Crítica: Regina Casé volta ao teatro em peça irregular com drama de patroa

Regina Casé na estreia de “Recital da Onça” no Festival de Curitiba: atriz é talentosa, mas a peça é regular – Foto: Annelize Tozetto – Divulgação Festival de Curitiba – Blog do Arcanjo – UOL

Regina Casé volta aos palcos após 25 anos no Festival de Curitiba com “Recital da Onça”: ela é talentosa, mas a peça é regular.

Crítica por Miguel Arcanjo Prado
“Recital da Onça” ✪✪
Avaliação: Regular

Regina Casé é uma grande atriz. Isso é fato. Daquelas que sabe ler com a entonação correta para conquistar o público até mesmo bula de remédio. E, diante de trechos pinçados de nomes expressivos da literatura nacional, como Paulo Leminksi, Dalton Trevisan e Clarice Lispector, ela demonstra seu farto talento em “Recital da Onça”, monólogo que marca sua volta ao teatro após 25 anos afastada dos palcos.

Contudo, apesar de tudo, trata-se de uma peça irregular, que nem mesmo o grande talento da atriz consegue tirar do marasmo. A direção da obra, assinada por Estevão Ciavatta e Hamilton Vaz Pereira, parece completamente perdida, confiando apenas no talento da atriz.

Sem muitos recursos cênicos, ela se vira por duas horas com a ajuda de um grande teleprompter no fundo da plateia, onde Regina lê, como se estivesse em um estúdio de TV e não em um teatro, o texto assinado por Hermano Vianna e ela própria.

Um dos destaques, é importante ressaltar, trata-se da interação que a atriz promove com o público, o que ela domina por completo. Ela até promove um concurso de samba com os espectadores, como forma de despertá-los.

A dramaturgia tem como maior “drama” o medo da atriz em enfrentar a imigração norte-americana por conta de um convite para palestrar na Universidade de Harvard, nos Estados Unidos, por conta do sucesso do filme “Que Horas Ela Volta?”. Um típico “drama de patroa”.

Só que na condução dessa história, a peça parece em descompasso com o tempo contemporâneo. O mundo mudou, e muito, nos últimos tempos. E a sociedade brasileira também, sobretudo quanto a percepções de papéis sociais.

Assim, soa um tanto quanto incoerente ver Regina, uma atriz que sempre vendeu uma imagem popular que aliou frescor e vanguarda, repetir em cena velhas fórmulas de piadas e pensamentos frutos de uma estrutura social calcada em preconceitos, como forma de agradar, obviamente, a um público mais conservador e elitista.

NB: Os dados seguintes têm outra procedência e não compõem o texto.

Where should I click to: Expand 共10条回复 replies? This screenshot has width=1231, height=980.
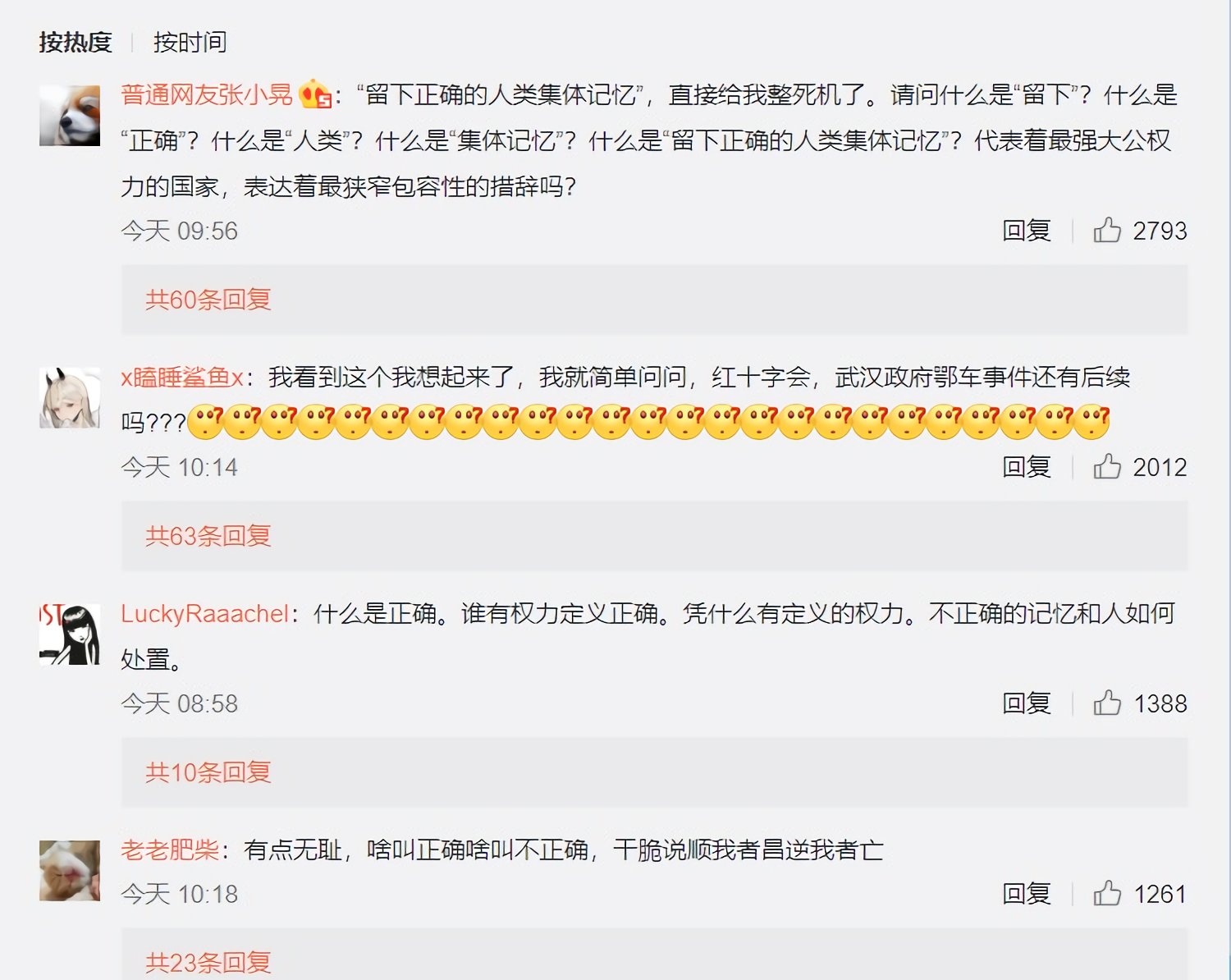coord(208,772)
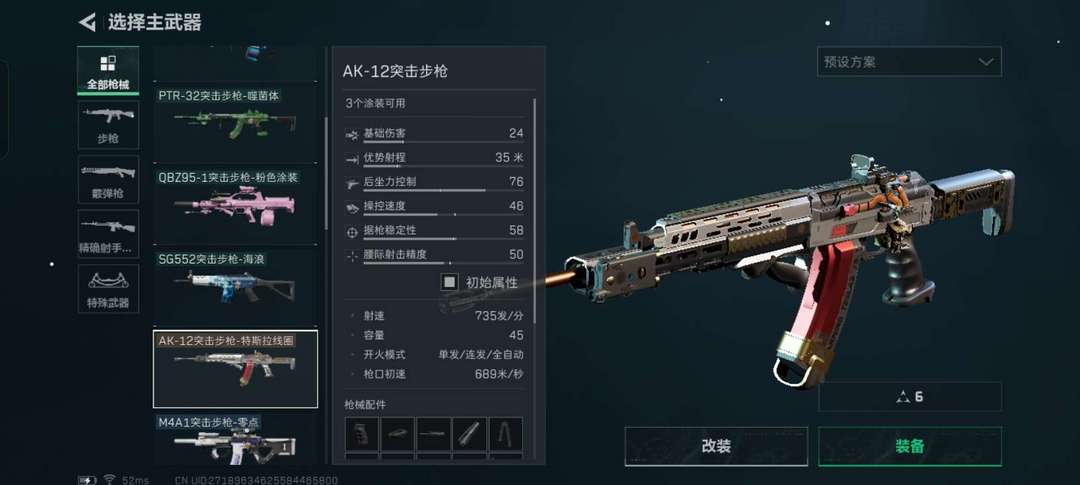Select the PTR-32 assault rifle thumbnail
Image resolution: width=1080 pixels, height=485 pixels.
point(235,123)
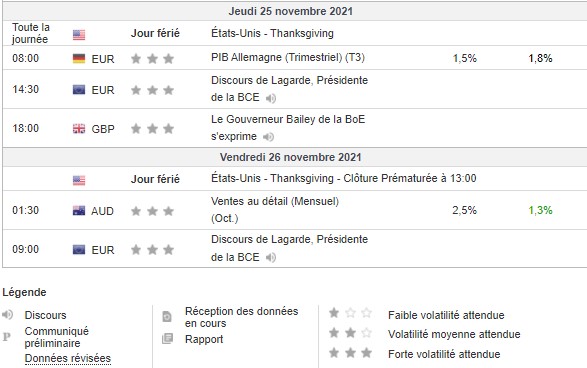Click the three-star volatility rating for AUD
Viewport: 587px width, 368px height.
152,211
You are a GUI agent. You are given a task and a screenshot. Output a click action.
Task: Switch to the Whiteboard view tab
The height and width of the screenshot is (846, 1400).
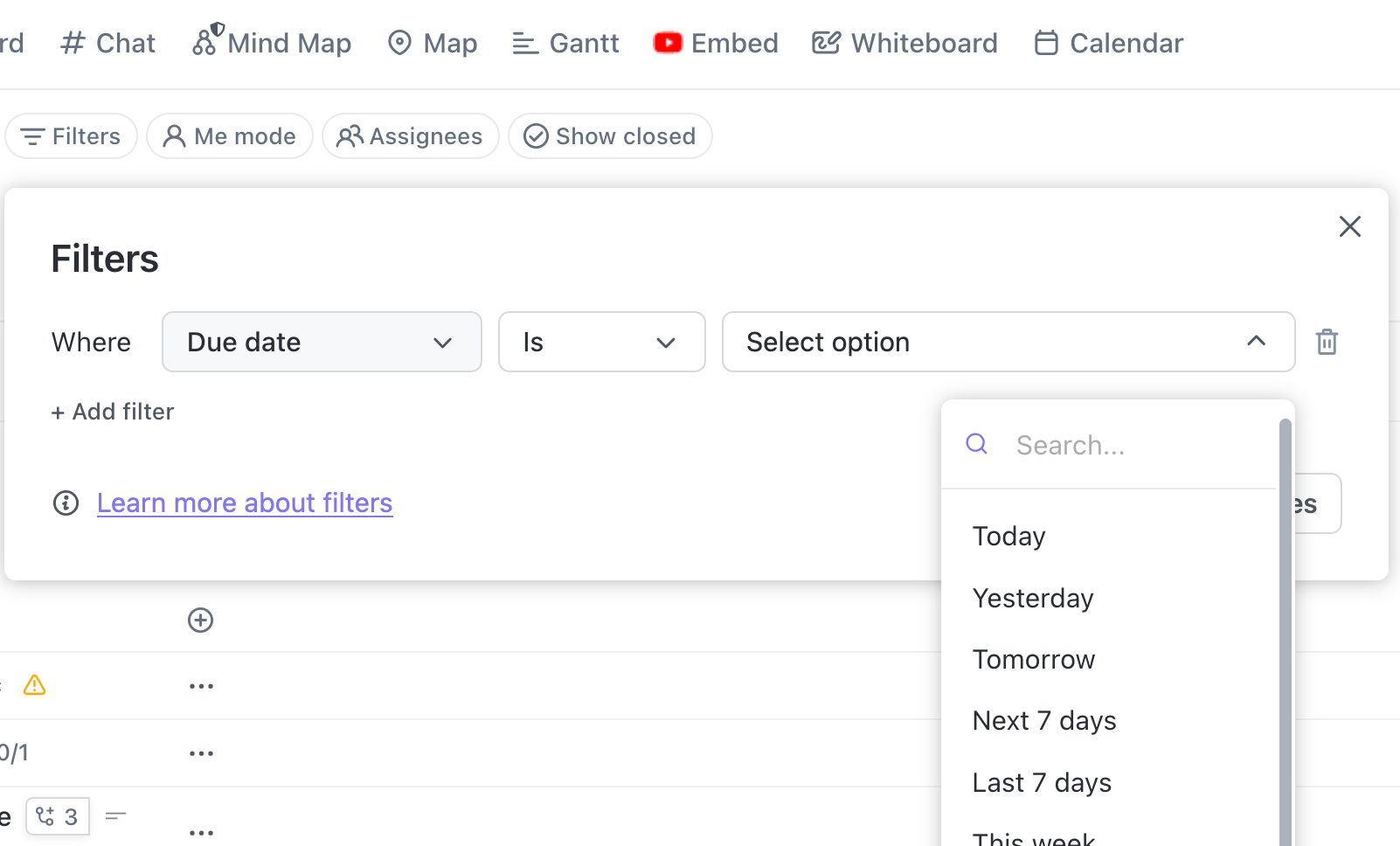[x=904, y=43]
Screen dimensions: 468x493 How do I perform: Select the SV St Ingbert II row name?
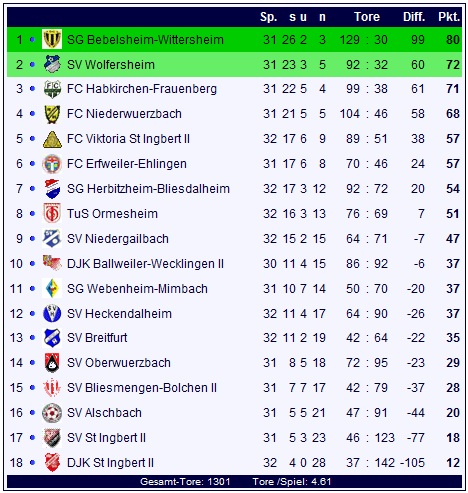coord(106,438)
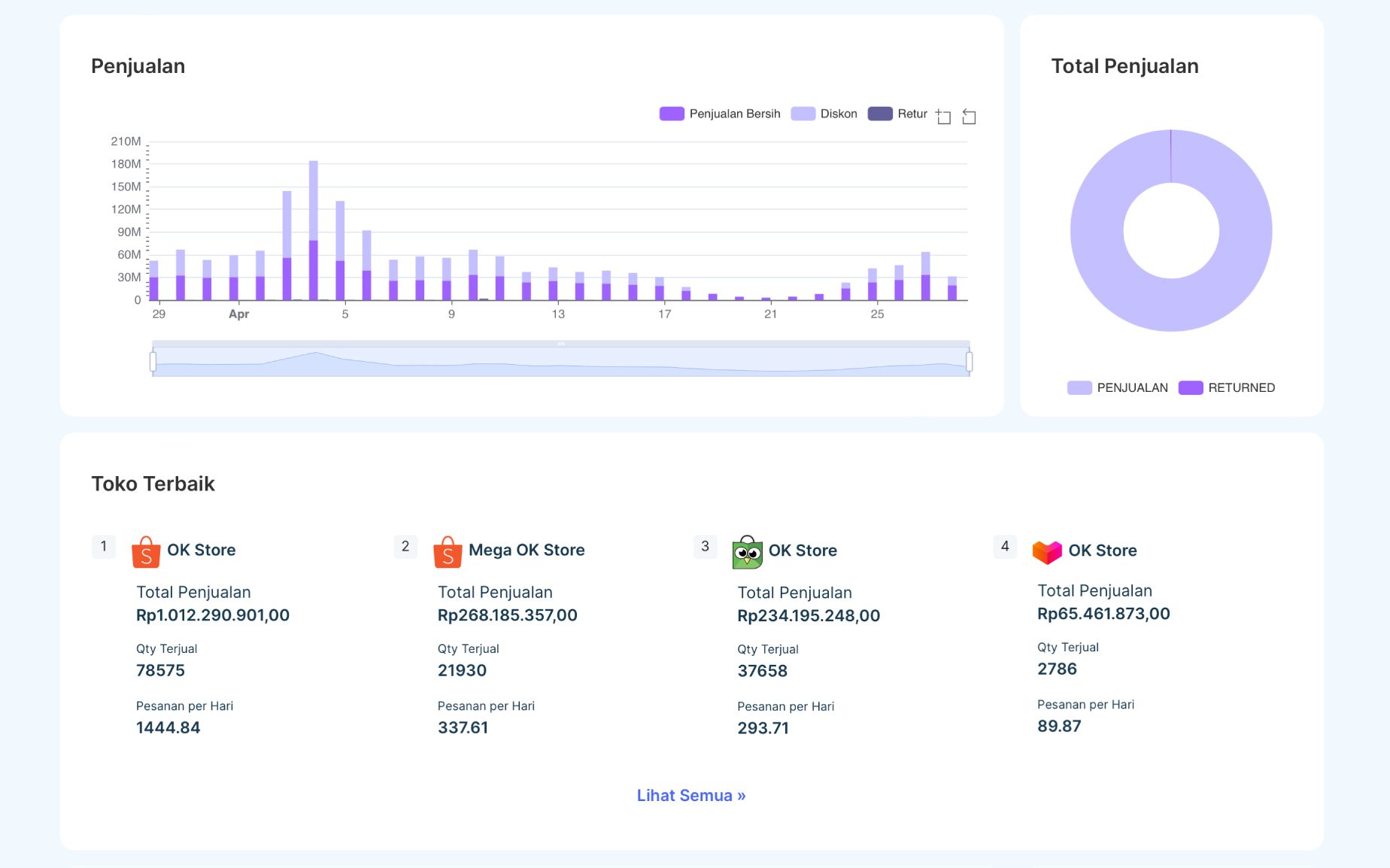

O texto traz estereótipos raciais como “negão” da imigração, “índio selvagem” e um trecho no qual Clarice Lispector disserta, com sua rebuscada literatura, sobre sua empregada doméstica, que lhe espanta por demonstrar-lhe ter opinião sobre seus livros – a ideia presente no tal texto é de que o simples fato de ser uma empregada destituísse a figura de inteligência e visão crítica. E a direção permite que parte do público ria disso, surpresa com uma doméstica inteligente, sem nenhum contraponto. Quem não ri afunda em silêncio na poltrona, constrangido.

Despido de proposta estética interessante, o espetáculo, no fundo, mostra uma personagem que se ressente de ser tratada na sala de imigração norte-americana do modo como a maioria dos habitantes de seu país costuma ser tratada no cotidiano, já que nem todo mundo possui a benesse de ser rico e famoso.

A premissa é interessantíssima, mas o fraco desenvolvimento ao longo do espetáculo não dá conta da complexidade e da responsabilidade que tal tema exige, sobretudo com uma atriz que tem o cômico na veia.

Assim, se você não é uma estrela global nostálgica de uma literatura que remete a um tempo e a um Brasil falsamente cordial que já passou, fica difícil mergulhar por completo neste espetáculo.

A sensação que permanece, após o final interminável da modorrenta peça, é que Regina Casé merecia voltar ao teatro com algo melhor do que este “Recital da Onça”. Sobretudo, por ser tão talentosa atriz.

Enviado especial a Curitiba, no Paraná, o colunista Miguel Arcanjo Prado viajou a convite do Festival de Curitiba.